Antibody for Human Retrovirus May Promote Remyelination in MS

November 02, 2017

PARIS — A monoclonal antibody directed against a human retroviral protein thought to play a role in the multiple sclerosis (MS) disease process did not show a significant effect on the primary endpoint of a new phase 2 study: the number of gadolinium-enhancing (Gd+) lesions seen on monthly brain MRI scans from weeks 12 to 24 vs placebo.   

However, a post hoc analysis suggested the antibody, known as GnbAC1, in development by GeNeuro and Servier, may have an anti-inflammatory effect in active patients at the highest (18 mg/kg) of the three doses tested at week 24. In addition, at the same dose, a "promising" effect on remyelination was observed.

The CHANGE-MS study was presented here at last week's 7th Joint European Committee for Treatment and Research in Multiple Sclerosis-Americas Committee for Treatment and Research in Multiple Sclerosis (ECTRIMS-ACTRIMS) 2017 meeting.

"This is a completely novel therapeutic approach to multiple sclerosis directly targeting a potential cause of the disease, which appears to promote remyelination without directly affecting normal immunity," said lead investigator, Hans-Peter Hartung, MD, University Hospital Düsseldorf, Germany. 

"While we failed to show a significant effect on the primary outcome of this study — the number of Gd+ lesions at 6 months — there did appear to be a trend suggesting an effect later in the course," he commented to Medscape Medical News.

"And a particularly interesting observation was that the agent did seem to be associated with remyelination as documented by increased magnetization transfer ratio (MTR) values on MRI. This effect was very robust and encourages us to pursue this approach further."    

He added: "We are continuing to follow patients, and it will be interesting to see what will happen at week 48. Based on the pharmacokinetic data it looks as if maximum concentrations are only reached after 4 months. We may have just missed an effect on Gd+ lesions at 24 weeks. We are also considering a study in secondary progressive MS where the remyelinating properties of this agent could be more obvious."

Novel Approach

Commenting on the study for Medscape Medical News, Jeremy Chataway, MA, PhD, FRCP, consultant neurologist, National Hospital for Neurology and Neurosurgery, University College London, United Kingdom, said, "This is suggestive early work but the higher dose looked encouraging. We need to wait for more data but there has been much interest in the idea of embedded viral genomes as possible causes of MS. This is an interesting and novel therapeutic approach." 

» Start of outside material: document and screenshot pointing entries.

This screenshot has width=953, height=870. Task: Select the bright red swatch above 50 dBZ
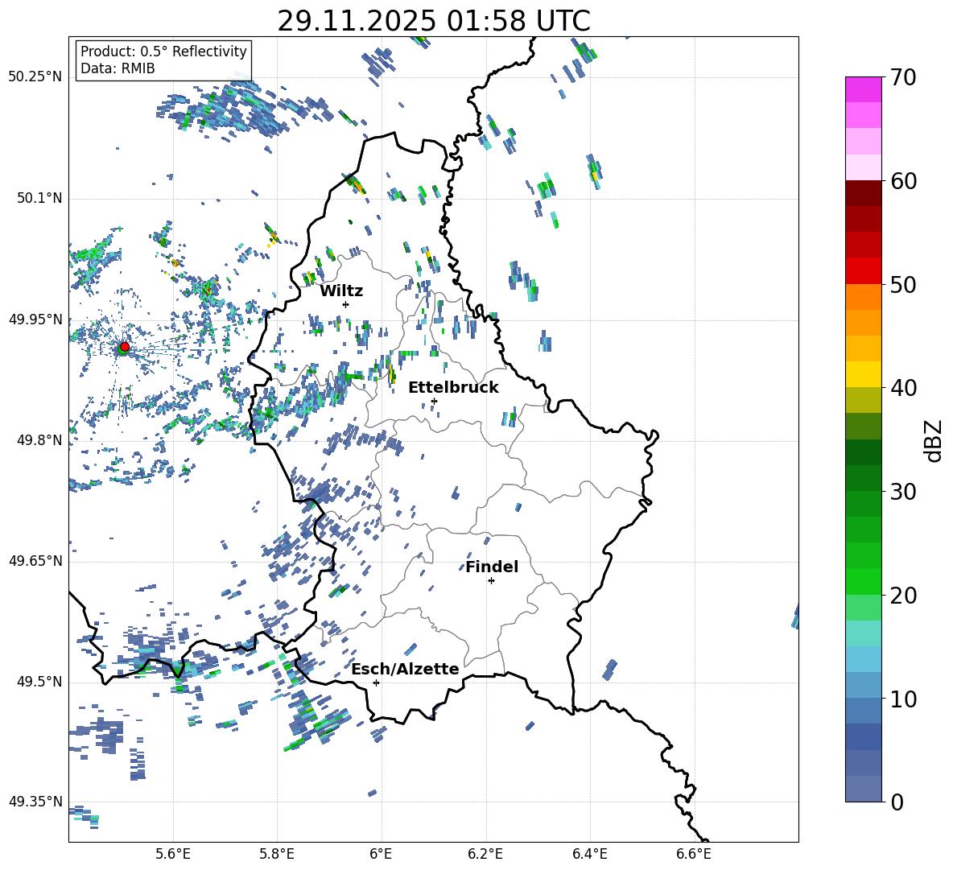pyautogui.click(x=864, y=270)
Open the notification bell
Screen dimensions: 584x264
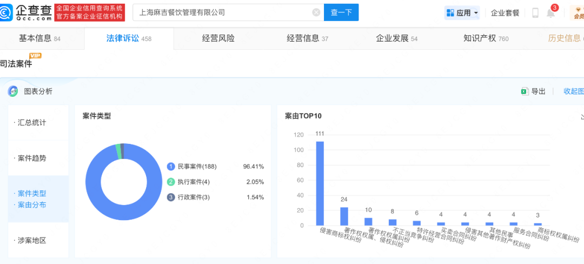coord(550,13)

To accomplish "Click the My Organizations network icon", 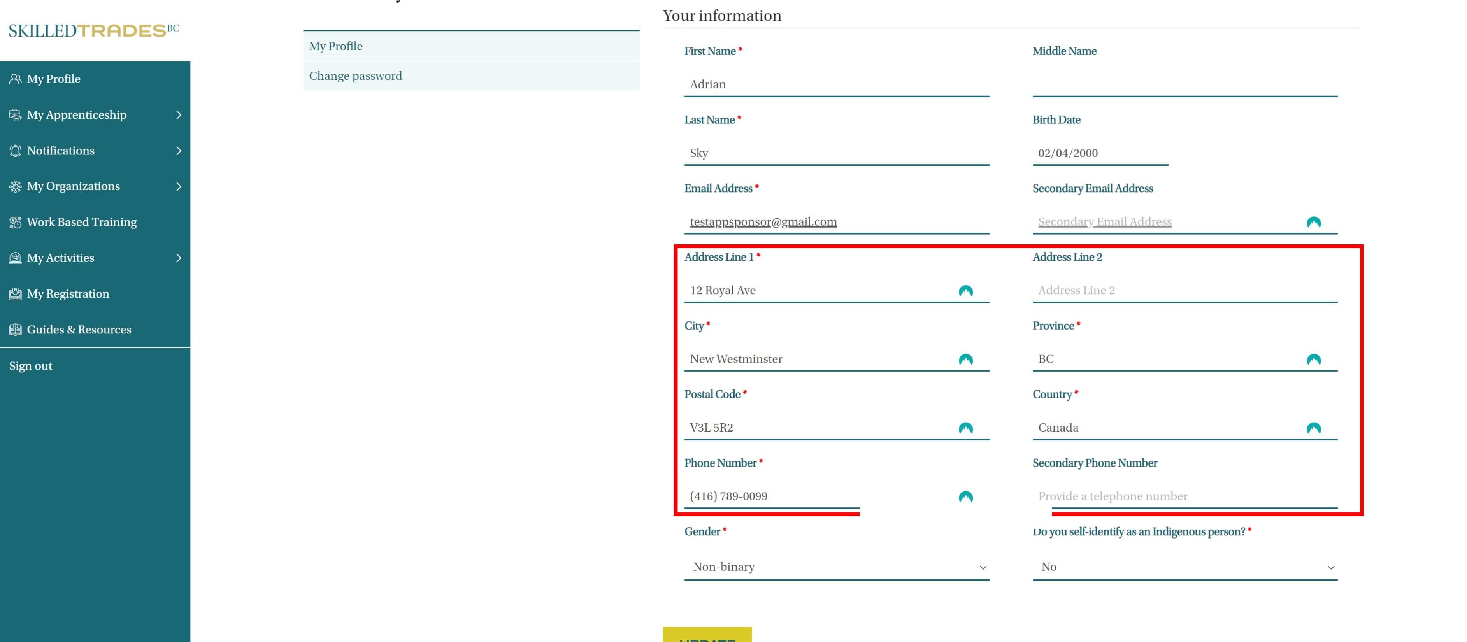I will [x=15, y=187].
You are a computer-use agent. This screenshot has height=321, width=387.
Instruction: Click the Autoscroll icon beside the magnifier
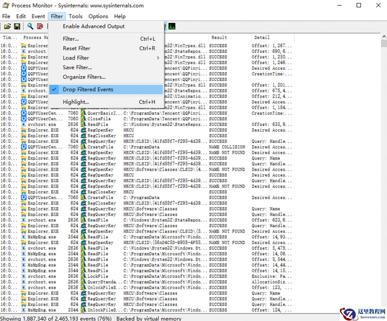tap(40, 26)
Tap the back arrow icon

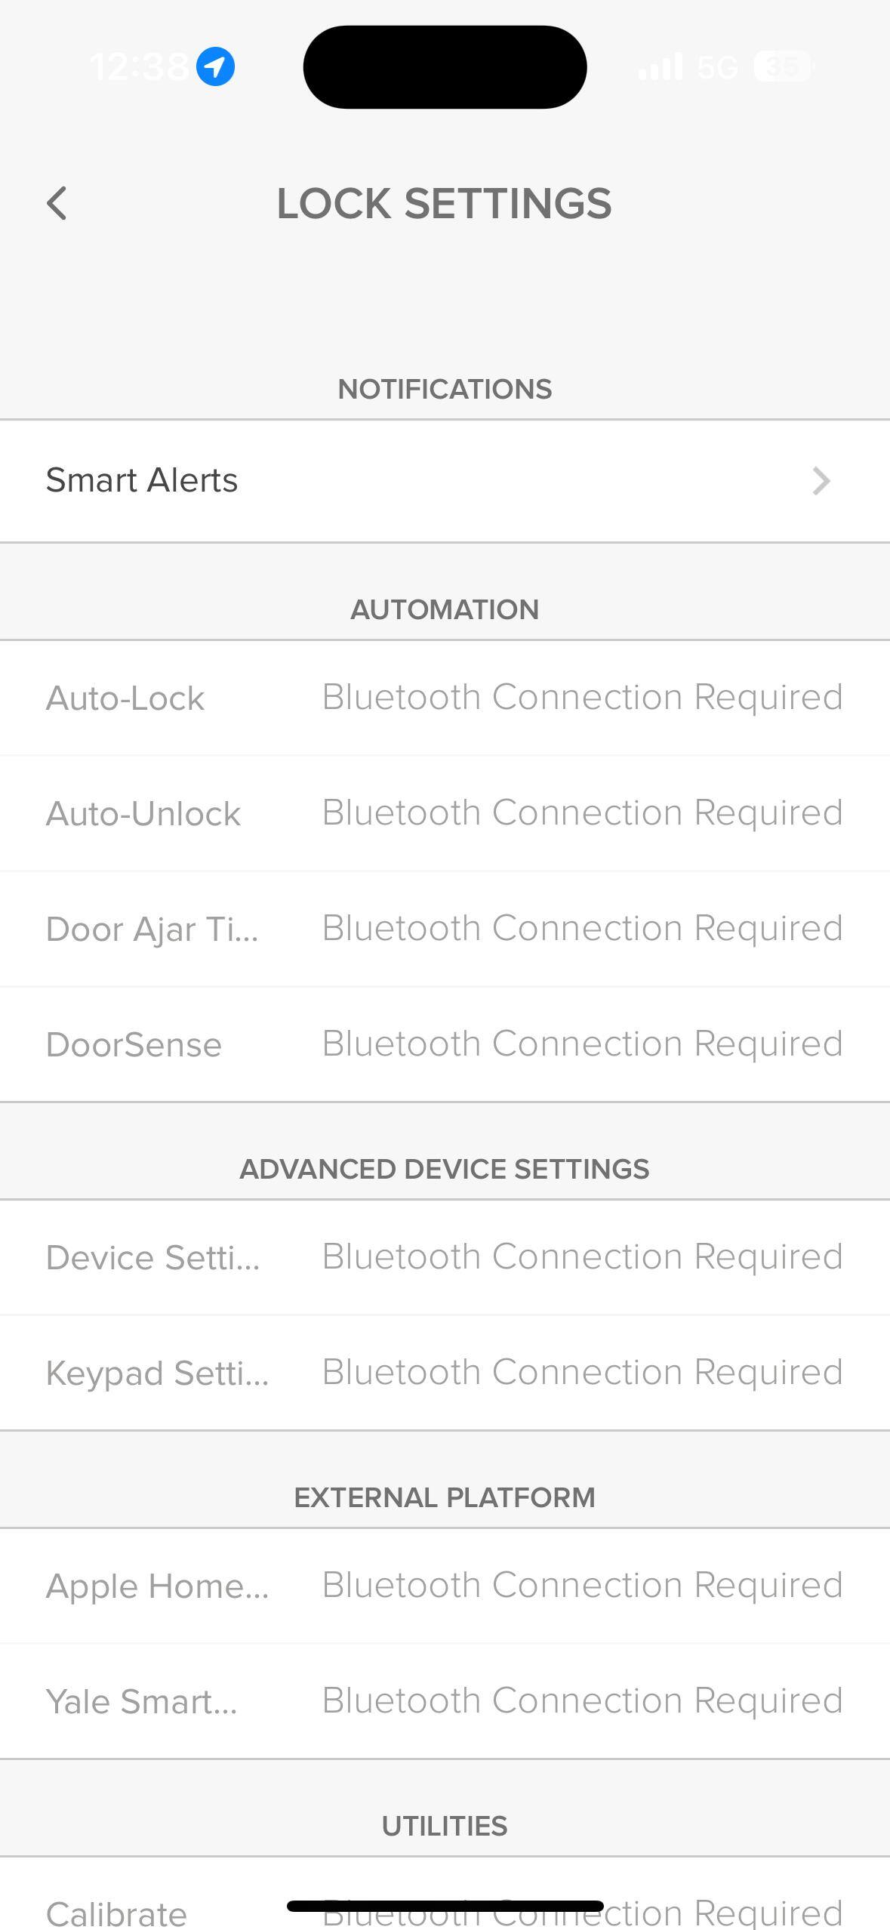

Professor Hartung explained that human endogenous retroviruses (HERVs) are present in a latent form in the human genome, and in patients with MS this one particular retrovirus —- HERV-W (formally known as the MS-associated endogenous retrovirus) — appears to be activated by environmental factors and produces a pathogenic surface envelope protein.

Experimental studies have suggested that this pathogenic envelope protein could contribute to the disease process in MS by acting as a potent agonist of the Toll-like receptor 4 causing activation of proinflammatory macrophages and inhibiting remyelination of neurons.

The CHANGE-MS study, conducted in 12 European countries, randomly assigned 270 patients with relapsing-remitting MS to three different doses of the monoclonal antibody (6, 12, or 18 mg/kg) or placebo, via monthly intravenous infusion for 24 weeks. At week 24, placebo patients were re-randomly assigned to active treatment at one of the three doses for an additional 24 weeks.

Week 24 results were presented at the ECTRIMS-ACTRIMS 2017 meeting.

In the main analysis, the antibody showed no effect on any MRI measure of inflammation from weeks 12 to 24 at any dose, or any effect on clinical measures through 24 weeks.

However, a post hoc analysis on the 121 "active" patients — defined as those who had at least one Gd+ T1 lesion on their baseline brain MRI scan — showed a positive effect at the highest dose of the antibody (18 mg/kg) at week 24 in significantly reducing Gd+ T1 lesions (P = .008).

Similar effects were seen across other MRI measures of neuroinflammation, including new and/or enlarging T2, and combined unique active lesions. The 18-mg/kg dose appeared to consistently numerically outperform both lower doses and placebo across MRI endpoints, Professor Hartung reported.

These results support the hypothesis of a late onset of action of the agent, which could be due to its mode of action through neutralizing a pathogenic protein without directly modulating or suppressing patients' immune systems, as well as to the time taken to reach a therapeutic concentration of the antibody in the brain, he suggested.  

Remyelination was measured by MRI with MTR analyses performed in the normal appearing white matter and cerebral cortex of patients. Recent studies have observed that there is a reduction in MTR signal in these areas in patients with MS versus controls, and that the MTR signal directly correlates to the amount of structural myelin contained within each area, Professor Hartung noted.  

Results showed that at the 18-mg/kg dose of the antibody, the MTR signal increased throughout both the normal-appearing white matter and cerebral cortex, from baseline to week 24, with statistical trends vs placebo (P = .06) in both areas. The 18-mg/kg dose demonstrated an increase of approximately 2 MTR percentage units vs placebo, which Professor Hartung described as a "robust" response.  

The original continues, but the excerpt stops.